Minimum detectable effect size for main outcomes (accounting for sample
design and clustering)
The power analysis calculations below were computed to examine if there is enough statistical power to detect effects if the Bonus program was in fact effective. Power analysis is typically used for impact evaluations and, as such, this power analysis corresponds only to RQ 2. We used the command power in STATA assuming power of 80% and alpha of 5%, and input outcome means and standard deviations using data from the previous SMHR 5-year program (Garneau-Rosner & Herzog, 2015-2020) to compute the minimum detectable effects of a change in means in key measures of relationship decision making, relationship attitudes, parenting outcomes, perceived stress, and personal resilience/optimism. Our calculations show that the minimum detectable effects for these measures range from 0.14 to 0.25 for the majority of the outcome variables.
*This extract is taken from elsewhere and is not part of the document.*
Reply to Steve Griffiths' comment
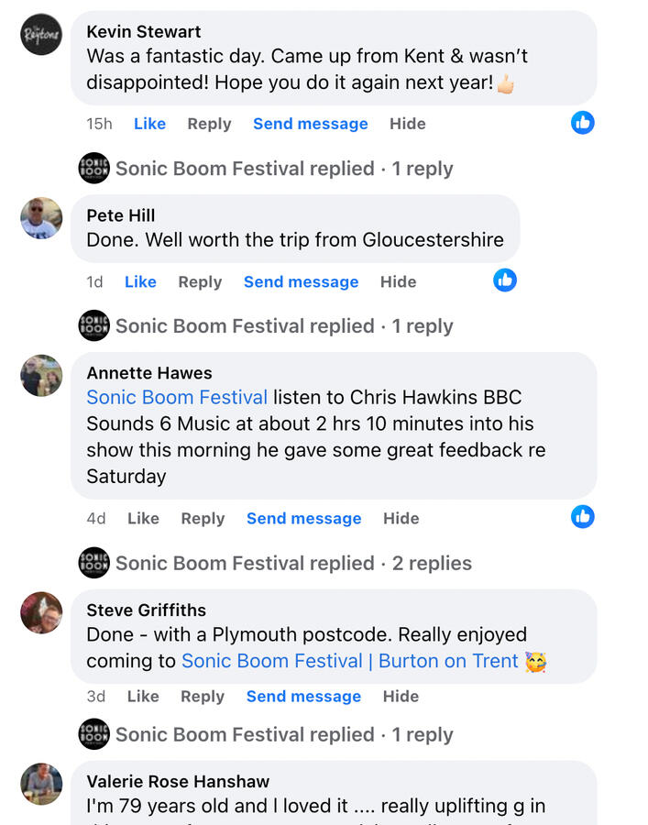The height and width of the screenshot is (825, 648). coord(203,696)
Please notice that Table 2 only includes variables that we collected in a previous program and not all of the variables that we will use in the present studyout of 12 outcome variables . The outcome variables that we will examine in the present study can be found in Appendix D. Consistent with the literature which typically uses a minimum detectable effect size of 0.25, and following Wolf (1986) who reported 0.25 as a strong enough effect to indicate a practical change in non-clinical samples when evaluating educational programs, our final sample size will have sufficient power to detect effects over the full course of the RCT.